*THE RECORDS*:
# # #

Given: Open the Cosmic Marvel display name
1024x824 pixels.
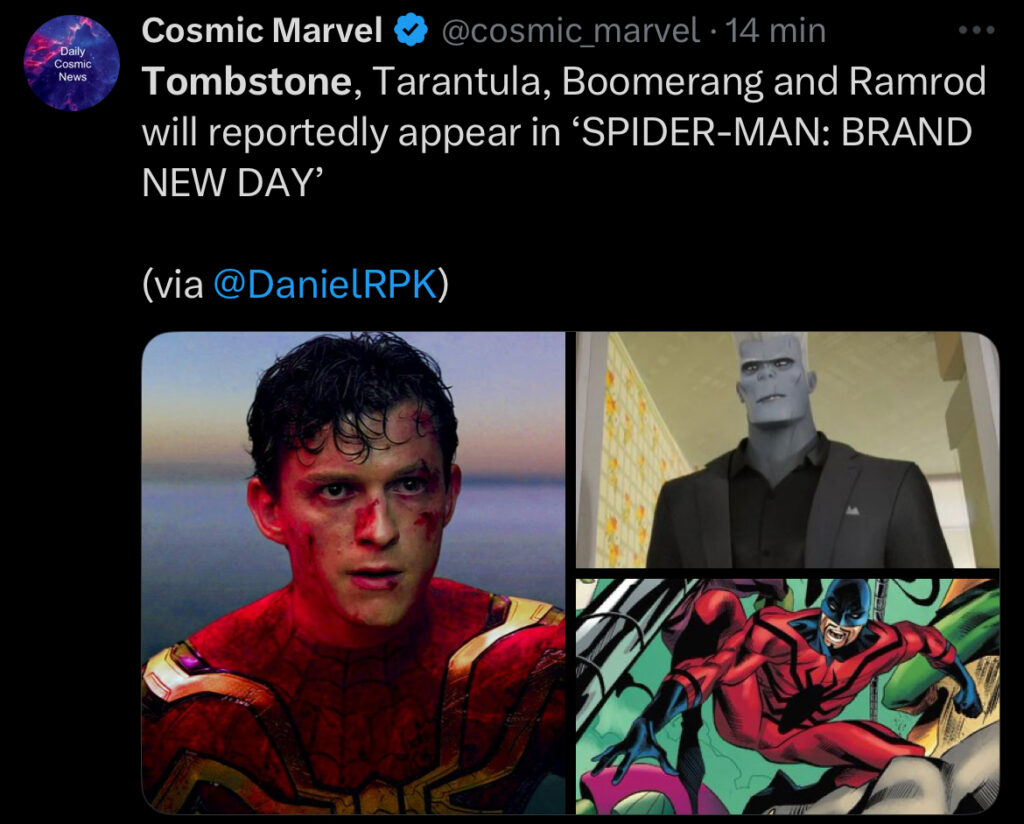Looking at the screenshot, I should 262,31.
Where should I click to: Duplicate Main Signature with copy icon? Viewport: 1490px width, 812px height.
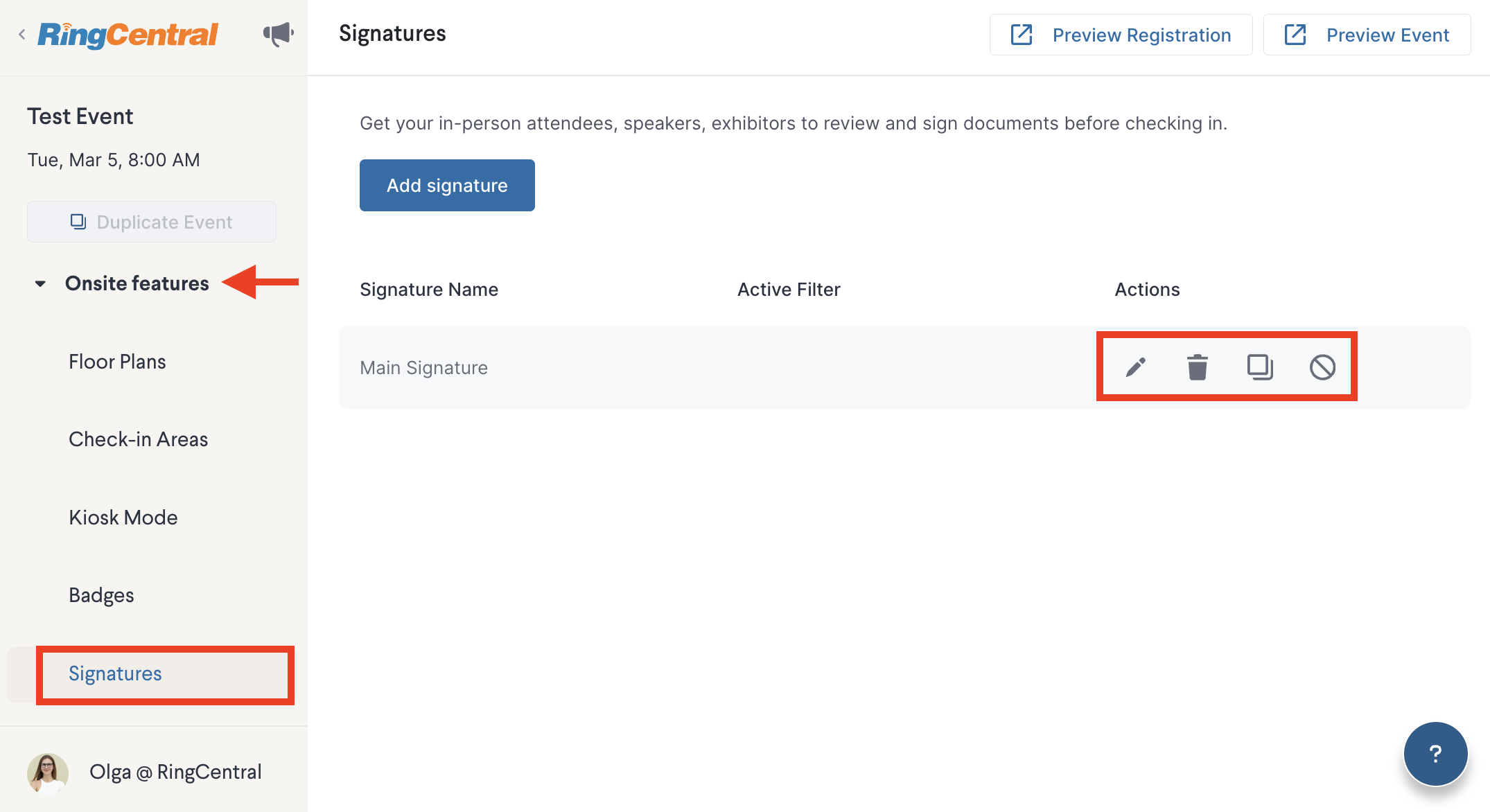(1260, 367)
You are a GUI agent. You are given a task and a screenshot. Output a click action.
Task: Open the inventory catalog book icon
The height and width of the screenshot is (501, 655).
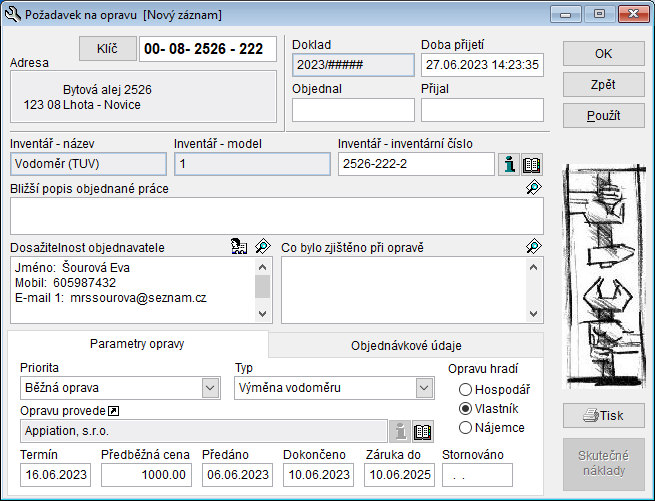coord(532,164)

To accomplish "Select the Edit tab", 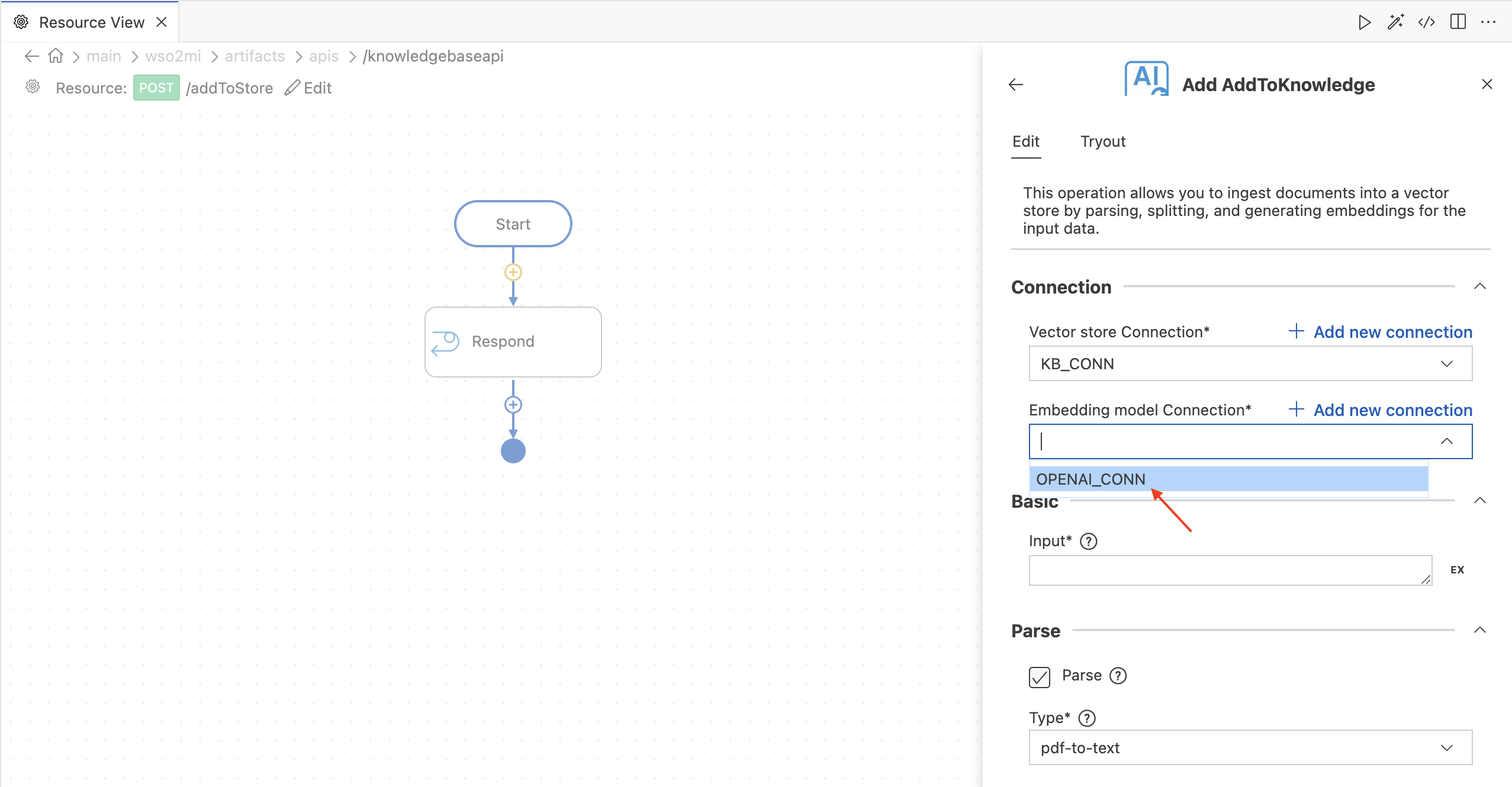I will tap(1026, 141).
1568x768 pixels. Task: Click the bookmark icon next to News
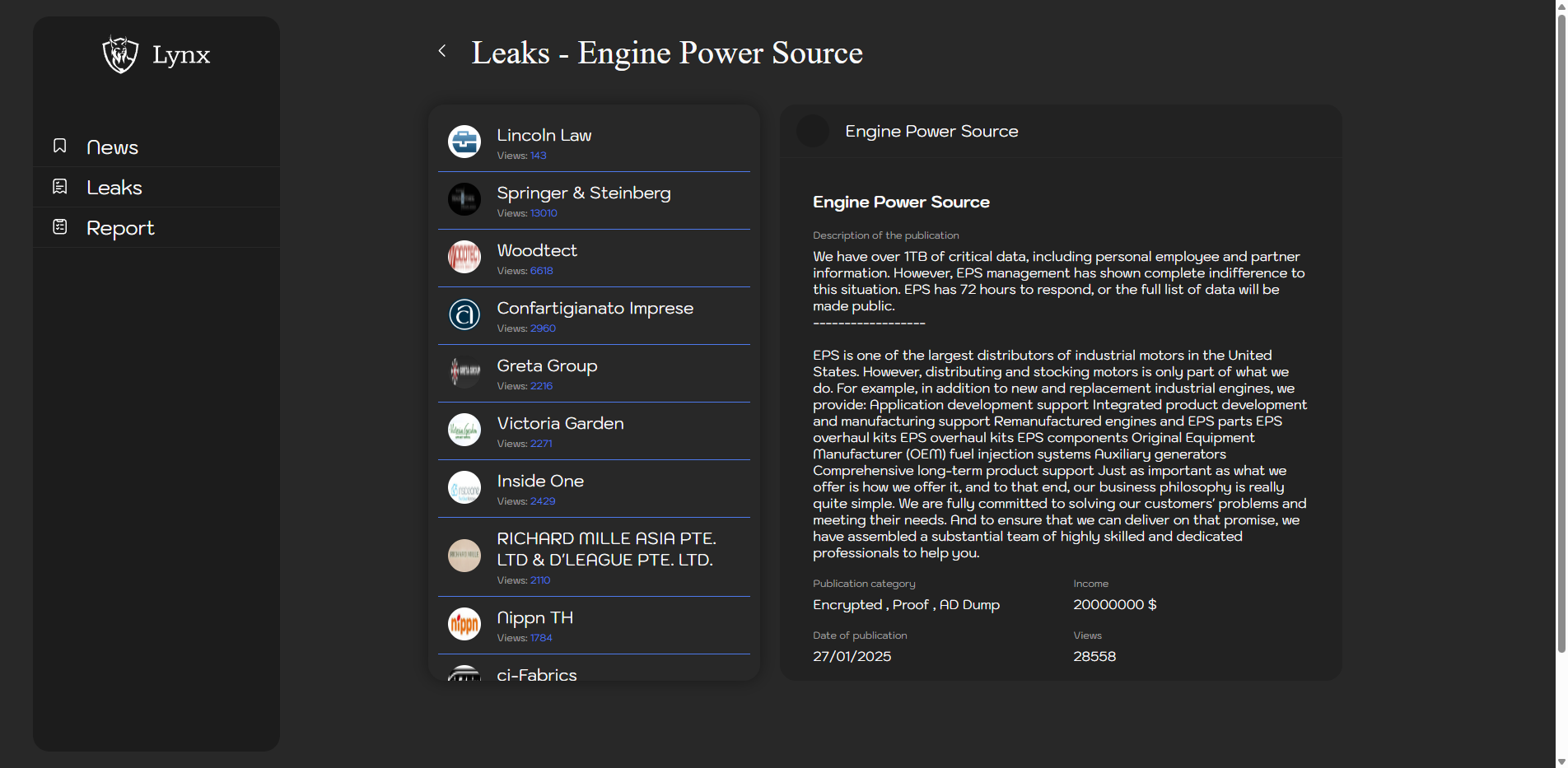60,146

# # #

*WORK INSTRUCTIONS*: Reply with nothing except the number of lines in the listing above that include the string "Open".

*EXERCISE OUTPUT*: 2